WAY up north in the U.P. - in Copper Country, is Calumet, Michigan. If you're driving to Copper Harbor on the Keweenaw Peninsula, you'll go right by it. In fact, it's the last town of any size between Houghton and the furthest point north on the Michigan mainland.

Calumet just got some good news. According to MLive.com, this fall, the Calumet Colosseum, "the oldest, in-use, indoor hockey arena in the world" will host an NHL game. They were named Sunday to host Kraft's Hockeyville USA event. The game will be an exhibition game between two "TBA" NHL teams (you KNOW one of them has to be the Red Wings, right?). To get ready for that kind of competition, the Colosseum will get $150,000 in upgrades and $10,000 in new equipment.
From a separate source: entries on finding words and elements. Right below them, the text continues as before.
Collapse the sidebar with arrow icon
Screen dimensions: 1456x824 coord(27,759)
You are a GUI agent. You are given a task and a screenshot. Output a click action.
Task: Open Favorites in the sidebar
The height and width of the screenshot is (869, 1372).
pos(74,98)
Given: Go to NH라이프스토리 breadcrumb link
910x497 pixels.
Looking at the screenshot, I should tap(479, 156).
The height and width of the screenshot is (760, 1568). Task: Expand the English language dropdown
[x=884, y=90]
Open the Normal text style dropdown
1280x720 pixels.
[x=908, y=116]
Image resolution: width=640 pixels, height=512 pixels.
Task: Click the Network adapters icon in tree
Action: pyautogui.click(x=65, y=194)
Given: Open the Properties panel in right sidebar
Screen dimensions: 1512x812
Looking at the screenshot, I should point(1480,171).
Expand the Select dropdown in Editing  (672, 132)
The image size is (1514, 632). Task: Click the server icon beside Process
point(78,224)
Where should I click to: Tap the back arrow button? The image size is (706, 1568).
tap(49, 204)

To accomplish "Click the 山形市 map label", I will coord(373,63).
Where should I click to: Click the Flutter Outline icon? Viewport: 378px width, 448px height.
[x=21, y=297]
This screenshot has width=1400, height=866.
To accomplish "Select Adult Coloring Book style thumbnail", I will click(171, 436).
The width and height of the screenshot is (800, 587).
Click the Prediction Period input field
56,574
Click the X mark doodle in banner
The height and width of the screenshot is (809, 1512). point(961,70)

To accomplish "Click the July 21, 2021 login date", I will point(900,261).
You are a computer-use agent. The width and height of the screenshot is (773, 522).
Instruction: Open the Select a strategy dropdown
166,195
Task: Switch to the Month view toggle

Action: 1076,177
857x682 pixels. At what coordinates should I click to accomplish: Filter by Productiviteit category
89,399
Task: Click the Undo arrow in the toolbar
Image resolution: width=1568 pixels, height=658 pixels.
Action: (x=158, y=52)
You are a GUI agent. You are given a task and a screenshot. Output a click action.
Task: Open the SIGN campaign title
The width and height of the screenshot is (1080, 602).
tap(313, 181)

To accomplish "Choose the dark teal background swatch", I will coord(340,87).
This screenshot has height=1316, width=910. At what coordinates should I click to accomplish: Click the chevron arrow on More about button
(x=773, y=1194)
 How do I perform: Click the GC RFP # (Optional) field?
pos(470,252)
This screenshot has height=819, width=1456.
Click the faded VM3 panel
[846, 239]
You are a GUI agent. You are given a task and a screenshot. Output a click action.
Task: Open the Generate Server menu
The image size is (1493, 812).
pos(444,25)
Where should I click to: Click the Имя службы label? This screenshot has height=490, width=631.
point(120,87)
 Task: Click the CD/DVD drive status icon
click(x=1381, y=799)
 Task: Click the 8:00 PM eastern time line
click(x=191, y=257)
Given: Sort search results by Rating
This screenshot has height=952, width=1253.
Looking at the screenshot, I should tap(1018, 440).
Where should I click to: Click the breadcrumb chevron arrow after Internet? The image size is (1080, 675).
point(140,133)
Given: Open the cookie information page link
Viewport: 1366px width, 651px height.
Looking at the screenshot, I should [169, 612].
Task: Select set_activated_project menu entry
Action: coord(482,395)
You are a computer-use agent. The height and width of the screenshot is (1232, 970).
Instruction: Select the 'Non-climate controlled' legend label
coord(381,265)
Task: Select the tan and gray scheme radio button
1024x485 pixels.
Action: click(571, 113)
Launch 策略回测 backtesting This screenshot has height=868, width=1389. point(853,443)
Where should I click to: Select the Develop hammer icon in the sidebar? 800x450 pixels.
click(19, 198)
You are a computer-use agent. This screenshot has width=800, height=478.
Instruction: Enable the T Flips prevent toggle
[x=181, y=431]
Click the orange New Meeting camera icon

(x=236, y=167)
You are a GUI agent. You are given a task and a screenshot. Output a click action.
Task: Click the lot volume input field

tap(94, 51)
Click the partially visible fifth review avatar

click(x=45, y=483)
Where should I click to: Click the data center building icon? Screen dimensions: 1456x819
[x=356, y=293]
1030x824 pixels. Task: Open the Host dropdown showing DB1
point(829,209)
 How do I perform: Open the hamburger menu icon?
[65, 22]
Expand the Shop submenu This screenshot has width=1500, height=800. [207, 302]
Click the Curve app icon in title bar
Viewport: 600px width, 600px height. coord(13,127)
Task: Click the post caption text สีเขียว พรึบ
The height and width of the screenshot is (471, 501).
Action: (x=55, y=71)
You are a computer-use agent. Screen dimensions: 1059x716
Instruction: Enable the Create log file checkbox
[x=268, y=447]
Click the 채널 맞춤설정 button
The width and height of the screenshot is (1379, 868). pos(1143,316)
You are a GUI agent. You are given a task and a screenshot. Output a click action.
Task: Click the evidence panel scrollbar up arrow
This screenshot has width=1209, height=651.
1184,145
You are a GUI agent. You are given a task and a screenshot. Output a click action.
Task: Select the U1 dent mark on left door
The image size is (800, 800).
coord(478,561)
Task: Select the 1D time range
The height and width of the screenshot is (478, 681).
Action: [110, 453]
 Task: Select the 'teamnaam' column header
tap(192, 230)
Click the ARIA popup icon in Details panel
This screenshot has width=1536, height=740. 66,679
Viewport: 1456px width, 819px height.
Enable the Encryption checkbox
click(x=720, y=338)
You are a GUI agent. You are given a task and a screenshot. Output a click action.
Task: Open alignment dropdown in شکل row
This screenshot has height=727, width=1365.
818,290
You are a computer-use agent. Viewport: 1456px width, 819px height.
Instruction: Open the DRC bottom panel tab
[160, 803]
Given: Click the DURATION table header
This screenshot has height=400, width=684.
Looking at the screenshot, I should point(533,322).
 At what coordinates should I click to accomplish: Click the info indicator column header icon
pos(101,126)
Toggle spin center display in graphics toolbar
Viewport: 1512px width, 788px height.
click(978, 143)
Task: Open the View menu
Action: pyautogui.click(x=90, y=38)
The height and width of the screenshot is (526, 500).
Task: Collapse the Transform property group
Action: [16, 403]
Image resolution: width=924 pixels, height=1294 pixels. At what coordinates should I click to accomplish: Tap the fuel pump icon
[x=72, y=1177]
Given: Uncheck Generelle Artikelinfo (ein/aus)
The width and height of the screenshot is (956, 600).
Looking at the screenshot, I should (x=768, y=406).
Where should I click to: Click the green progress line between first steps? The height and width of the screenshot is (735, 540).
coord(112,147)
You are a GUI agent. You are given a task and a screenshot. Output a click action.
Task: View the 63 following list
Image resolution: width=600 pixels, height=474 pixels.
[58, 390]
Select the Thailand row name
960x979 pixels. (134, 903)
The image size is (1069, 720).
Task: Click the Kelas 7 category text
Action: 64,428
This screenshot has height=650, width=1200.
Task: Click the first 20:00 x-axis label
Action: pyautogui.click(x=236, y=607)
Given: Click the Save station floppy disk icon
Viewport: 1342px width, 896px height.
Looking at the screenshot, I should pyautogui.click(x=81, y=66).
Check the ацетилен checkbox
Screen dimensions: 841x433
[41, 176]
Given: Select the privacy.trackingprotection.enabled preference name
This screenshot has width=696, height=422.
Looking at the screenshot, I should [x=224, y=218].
Nice, huh?

You know who else comes from that area? The Gipper. Not Ronald Reagan - the actual Gipper - George Gipp. George Gipp was the first All-American at Notre Dame. He died in 1920 right after the season ended, but not before he had an emotional talk on his death bed with Knute Rockne, the Notre Dame head football coach. Eight years later, on November 10, 1928, when Notre Dame was playing favored Army, Knute fired the team up by telling them to "win one for the Gipper". They did and it became a legendary speech and a movie starring Ronald Reagan.

Gipp was born in Laurium, the town next door to Calumet but he's actually buried in Calumet. If you ever get up that way, stop and see the George Gipp Memorial in Laurium. I visited a couple of years ago. There's not much there, just a small park with a memorial wall in a neighborhood surrounded by houses. But it's a cool part of U.P. history.